Exercise requirements:
Convert every line of the items below into a Markdown table with two columns, Row and Line, numbering the rows in order and omitting any blank lines.

Recorded information:

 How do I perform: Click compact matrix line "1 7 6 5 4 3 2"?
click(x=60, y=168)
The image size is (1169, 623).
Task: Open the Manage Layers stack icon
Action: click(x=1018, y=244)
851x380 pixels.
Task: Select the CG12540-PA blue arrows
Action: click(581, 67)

Full solution:
| Row | Line |
|---|---|
| 1 |  How do I perform: Click compact matrix line "1 7 6 5 4 3 2"? |
| 2 | click(x=60, y=168) |
| 3 | The image size is (1169, 623). |
| 4 | Task: Open the Manage Layers stack icon |
| 5 | Action: click(x=1018, y=244) |
| 6 | 851x380 pixels. |
| 7 | Task: Select the CG12540-PA blue arrows |
| 8 | Action: click(581, 67) |